-------- Dataset excerpts --------

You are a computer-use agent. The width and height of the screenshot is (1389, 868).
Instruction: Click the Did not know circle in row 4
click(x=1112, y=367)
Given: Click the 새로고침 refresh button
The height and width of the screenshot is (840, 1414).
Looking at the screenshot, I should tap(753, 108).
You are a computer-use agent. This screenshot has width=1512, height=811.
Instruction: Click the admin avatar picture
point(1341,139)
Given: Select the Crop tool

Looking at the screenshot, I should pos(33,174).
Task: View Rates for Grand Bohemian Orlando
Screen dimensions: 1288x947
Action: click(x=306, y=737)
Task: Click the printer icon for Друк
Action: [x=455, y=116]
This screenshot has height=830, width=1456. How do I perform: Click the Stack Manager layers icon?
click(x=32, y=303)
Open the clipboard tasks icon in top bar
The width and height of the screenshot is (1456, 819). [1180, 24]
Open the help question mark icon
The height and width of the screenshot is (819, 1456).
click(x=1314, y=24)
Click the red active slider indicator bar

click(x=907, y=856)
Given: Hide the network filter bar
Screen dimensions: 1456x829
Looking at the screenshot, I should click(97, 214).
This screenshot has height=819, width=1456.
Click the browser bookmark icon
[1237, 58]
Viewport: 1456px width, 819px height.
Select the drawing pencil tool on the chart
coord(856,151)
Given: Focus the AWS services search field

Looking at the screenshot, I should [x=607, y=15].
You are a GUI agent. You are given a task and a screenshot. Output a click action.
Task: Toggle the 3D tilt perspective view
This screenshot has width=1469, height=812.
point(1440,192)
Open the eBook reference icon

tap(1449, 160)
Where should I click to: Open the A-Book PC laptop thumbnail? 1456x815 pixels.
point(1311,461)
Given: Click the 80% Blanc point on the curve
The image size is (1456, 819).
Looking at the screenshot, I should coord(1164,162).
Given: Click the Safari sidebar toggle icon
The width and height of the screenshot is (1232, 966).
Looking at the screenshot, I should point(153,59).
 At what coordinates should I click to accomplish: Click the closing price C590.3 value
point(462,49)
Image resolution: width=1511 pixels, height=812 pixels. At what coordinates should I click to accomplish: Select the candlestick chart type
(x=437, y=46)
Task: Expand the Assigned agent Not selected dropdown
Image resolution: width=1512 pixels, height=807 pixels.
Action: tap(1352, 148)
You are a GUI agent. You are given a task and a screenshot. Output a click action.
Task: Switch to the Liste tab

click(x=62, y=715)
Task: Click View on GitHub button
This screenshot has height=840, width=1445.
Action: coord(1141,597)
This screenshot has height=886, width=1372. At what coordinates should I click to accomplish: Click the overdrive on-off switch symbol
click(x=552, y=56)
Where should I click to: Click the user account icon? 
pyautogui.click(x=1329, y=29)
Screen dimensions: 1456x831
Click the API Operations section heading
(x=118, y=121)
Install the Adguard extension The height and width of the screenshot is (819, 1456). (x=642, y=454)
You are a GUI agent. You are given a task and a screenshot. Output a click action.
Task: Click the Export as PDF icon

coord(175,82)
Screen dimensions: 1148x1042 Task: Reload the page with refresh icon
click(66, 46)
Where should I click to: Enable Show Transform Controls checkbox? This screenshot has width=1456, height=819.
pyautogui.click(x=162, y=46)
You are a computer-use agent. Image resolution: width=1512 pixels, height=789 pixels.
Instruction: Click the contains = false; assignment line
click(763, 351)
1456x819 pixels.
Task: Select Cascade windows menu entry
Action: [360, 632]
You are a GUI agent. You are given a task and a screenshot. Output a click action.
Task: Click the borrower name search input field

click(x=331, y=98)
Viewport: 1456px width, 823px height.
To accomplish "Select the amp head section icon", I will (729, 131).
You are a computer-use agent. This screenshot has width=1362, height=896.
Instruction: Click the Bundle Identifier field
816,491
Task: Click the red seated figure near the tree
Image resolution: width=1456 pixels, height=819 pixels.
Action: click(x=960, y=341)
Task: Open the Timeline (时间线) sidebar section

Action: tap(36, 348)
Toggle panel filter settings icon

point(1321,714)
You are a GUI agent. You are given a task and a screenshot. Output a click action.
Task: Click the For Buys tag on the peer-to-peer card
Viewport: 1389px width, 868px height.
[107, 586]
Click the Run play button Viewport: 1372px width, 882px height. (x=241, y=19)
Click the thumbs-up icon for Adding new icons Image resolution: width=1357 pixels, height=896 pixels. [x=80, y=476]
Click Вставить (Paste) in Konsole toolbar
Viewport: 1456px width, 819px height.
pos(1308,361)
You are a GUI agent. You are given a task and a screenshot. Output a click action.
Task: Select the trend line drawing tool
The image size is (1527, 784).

--------

Assigned task =
Each entry needs to be transcribed exactly.

Answer to this task =
You are a computer-use agent. The width and height of the screenshot is (1389, 868).
Instruction: Click the Did not know circle in row 4
click(x=1112, y=367)
Given: Click the 새로고침 refresh button
The height and width of the screenshot is (840, 1414).
Looking at the screenshot, I should tap(753, 108).
You are a computer-use agent. This screenshot has width=1512, height=811.
Instruction: Click the admin avatar picture
point(1341,139)
Given: Select the Crop tool

Looking at the screenshot, I should pos(33,174).
Task: View Rates for Grand Bohemian Orlando
Screen dimensions: 1288x947
Action: click(x=306, y=737)
Task: Click the printer icon for Друк
Action: [x=455, y=116]
This screenshot has height=830, width=1456. How do I perform: Click the Stack Manager layers icon?
click(x=32, y=303)
Open the clipboard tasks icon in top bar
The width and height of the screenshot is (1456, 819). [1180, 24]
Open the help question mark icon
The height and width of the screenshot is (819, 1456).
click(x=1314, y=24)
Click the red active slider indicator bar

click(x=907, y=856)
Given: Hide the network filter bar
Screen dimensions: 1456x829
Looking at the screenshot, I should click(97, 214).
This screenshot has height=819, width=1456.
Click the browser bookmark icon
[1237, 58]
Viewport: 1456px width, 819px height.
Select the drawing pencil tool on the chart
coord(856,151)
Given: Focus the AWS services search field

Looking at the screenshot, I should [x=607, y=15].
You are a GUI agent. You are given a task and a screenshot. Output a click action.
Task: Toggle the 3D tilt perspective view
This screenshot has width=1469, height=812.
point(1440,192)
Open the eBook reference icon

tap(1449, 160)
Where should I click to: Open the A-Book PC laptop thumbnail? 1456x815 pixels.
point(1311,461)
Given: Click the 80% Blanc point on the curve
The image size is (1456, 819).
Looking at the screenshot, I should coord(1164,162).
Given: Click the Safari sidebar toggle icon
The width and height of the screenshot is (1232, 966).
Looking at the screenshot, I should point(153,59).
 At what coordinates should I click to accomplish: Click the closing price C590.3 value
point(462,49)
Image resolution: width=1511 pixels, height=812 pixels. At what coordinates should I click to accomplish: Select the candlestick chart type
(x=437, y=46)
Task: Expand the Assigned agent Not selected dropdown
Image resolution: width=1512 pixels, height=807 pixels.
Action: tap(1352, 148)
You are a GUI agent. You are given a task and a screenshot. Output a click action.
Task: Switch to the Liste tab

click(x=62, y=715)
Task: Click View on GitHub button
This screenshot has height=840, width=1445.
Action: coord(1141,597)
This screenshot has height=886, width=1372. At what coordinates should I click to accomplish: Click the overdrive on-off switch symbol
click(x=552, y=56)
Where should I click to: Click the user account icon? 
pyautogui.click(x=1329, y=29)
Screen dimensions: 1456x831
Click the API Operations section heading
(x=118, y=121)
Install the Adguard extension The height and width of the screenshot is (819, 1456). (x=642, y=454)
You are a GUI agent. You are given a task and a screenshot. Output a click action.
Task: Click the Export as PDF icon

coord(175,82)
Screen dimensions: 1148x1042 Task: Reload the page with refresh icon
click(66, 46)
Where should I click to: Enable Show Transform Controls checkbox? This screenshot has width=1456, height=819.
pyautogui.click(x=162, y=46)
You are a computer-use agent. Image resolution: width=1512 pixels, height=789 pixels.
Instruction: Click the contains = false; assignment line
click(763, 351)
1456x819 pixels.
Task: Select Cascade windows menu entry
Action: [360, 632]
You are a GUI agent. You are given a task and a screenshot. Output a click action.
Task: Click the borrower name search input field

click(x=331, y=98)
Viewport: 1456px width, 823px height.
To accomplish "Select the amp head section icon", I will (729, 131).
You are a computer-use agent. This screenshot has width=1362, height=896.
Instruction: Click the Bundle Identifier field
816,491
Task: Click the red seated figure near the tree
Image resolution: width=1456 pixels, height=819 pixels.
Action: click(x=960, y=341)
Task: Open the Timeline (时间线) sidebar section

Action: tap(36, 348)
Toggle panel filter settings icon

point(1321,714)
You are a GUI agent. You are given a task and a screenshot. Output a click action.
Task: Click the For Buys tag on the peer-to-peer card
Viewport: 1389px width, 868px height.
[107, 586]
Click the Run play button Viewport: 1372px width, 882px height. (x=241, y=19)
Click the thumbs-up icon for Adding new icons Image resolution: width=1357 pixels, height=896 pixels. [x=80, y=476]
Click Вставить (Paste) in Konsole toolbar
Viewport: 1456px width, 819px height.
pos(1308,361)
You are a GUI agent. You are given a task and a screenshot. Output a click action.
Task: Select the trend line drawing tool
The image size is (1527, 784).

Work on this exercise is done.